Biswas emphasized that while Samsara doesn't build foundational models, it leverages their evolving capabilities, distilling them for specific use cases. The company's unique distributed architecture, running inference directly on cameras and other edge devices, allows for continuous risk monitoring without overwhelming cloud infrastructure with raw data streams. This on-device processing, operating at 2-10 watts, significantly reduces bandwidth costs and latency. The resulting "tokens" and metadata are then streamed to the cloud, where more sophisticated video reasoning models can analyze complex events, such as understanding the full context of a driving incident. This hybrid approach allows for immediate, actionable insights at the edge while enabling deeper, holistic analysis in the cloud.

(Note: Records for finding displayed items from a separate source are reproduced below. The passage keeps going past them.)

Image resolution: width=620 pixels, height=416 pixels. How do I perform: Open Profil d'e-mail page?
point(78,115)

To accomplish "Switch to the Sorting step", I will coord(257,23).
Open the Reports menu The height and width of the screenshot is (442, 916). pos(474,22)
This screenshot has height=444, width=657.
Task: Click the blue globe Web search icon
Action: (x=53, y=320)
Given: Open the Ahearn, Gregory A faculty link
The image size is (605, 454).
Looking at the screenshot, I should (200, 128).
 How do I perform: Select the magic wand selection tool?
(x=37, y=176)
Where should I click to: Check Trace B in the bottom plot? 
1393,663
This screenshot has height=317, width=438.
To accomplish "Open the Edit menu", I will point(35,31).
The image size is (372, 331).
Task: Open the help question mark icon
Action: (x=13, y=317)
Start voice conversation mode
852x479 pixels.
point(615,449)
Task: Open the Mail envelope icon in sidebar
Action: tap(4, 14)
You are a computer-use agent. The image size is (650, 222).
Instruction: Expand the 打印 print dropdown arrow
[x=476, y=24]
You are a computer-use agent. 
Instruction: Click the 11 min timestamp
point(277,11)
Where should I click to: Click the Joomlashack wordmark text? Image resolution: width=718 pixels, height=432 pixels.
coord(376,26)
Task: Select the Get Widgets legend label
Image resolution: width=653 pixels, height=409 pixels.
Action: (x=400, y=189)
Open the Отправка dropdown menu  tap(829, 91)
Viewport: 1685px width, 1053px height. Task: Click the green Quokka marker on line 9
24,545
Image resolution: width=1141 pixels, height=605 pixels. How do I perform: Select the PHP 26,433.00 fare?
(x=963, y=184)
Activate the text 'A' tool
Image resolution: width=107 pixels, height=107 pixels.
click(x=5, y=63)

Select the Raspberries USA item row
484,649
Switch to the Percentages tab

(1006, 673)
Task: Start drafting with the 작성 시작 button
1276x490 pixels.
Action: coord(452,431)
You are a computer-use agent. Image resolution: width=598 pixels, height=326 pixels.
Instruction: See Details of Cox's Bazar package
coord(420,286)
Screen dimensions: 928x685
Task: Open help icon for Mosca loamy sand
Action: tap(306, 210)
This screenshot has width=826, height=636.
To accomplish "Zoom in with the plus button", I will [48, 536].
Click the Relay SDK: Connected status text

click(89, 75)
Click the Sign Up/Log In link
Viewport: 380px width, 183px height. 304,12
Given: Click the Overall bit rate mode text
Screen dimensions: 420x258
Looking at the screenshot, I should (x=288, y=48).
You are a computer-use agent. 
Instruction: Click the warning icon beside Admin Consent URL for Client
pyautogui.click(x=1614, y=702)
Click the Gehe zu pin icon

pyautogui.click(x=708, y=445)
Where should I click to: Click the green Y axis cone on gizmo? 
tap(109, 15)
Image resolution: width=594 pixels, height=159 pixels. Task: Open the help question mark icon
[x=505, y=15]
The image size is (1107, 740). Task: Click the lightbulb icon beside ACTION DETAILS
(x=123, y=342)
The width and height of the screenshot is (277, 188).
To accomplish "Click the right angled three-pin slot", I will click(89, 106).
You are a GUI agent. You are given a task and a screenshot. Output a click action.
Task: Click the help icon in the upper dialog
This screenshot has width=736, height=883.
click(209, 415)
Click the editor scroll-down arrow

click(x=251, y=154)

The ultimate vision for Samsara and the broader physical AI landscape is one of digital transformation, where real-time visibility and intelligent automation permeate every facet of physical operations. Biswas envisions a future where a unified platform provides a comprehensive view of frontline workers, vehicles, and assets, enabling predictive maintenance, optimized routing, and enhanced safety. This includes empowering workers with new tools like augmented reality wearables and AI-powered voice assistants that provide real-time guidance, freeing their hands and minds for complex tasks. The future of humans and AI in the physical world, Biswas suggests, is not one of replacement, but of profound augmentation, where AI serves as a powerful co-pilot, enhancing human capabilities and driving unprecedented levels of efficiency and safety across industries that form the very backbone of global infrastructure.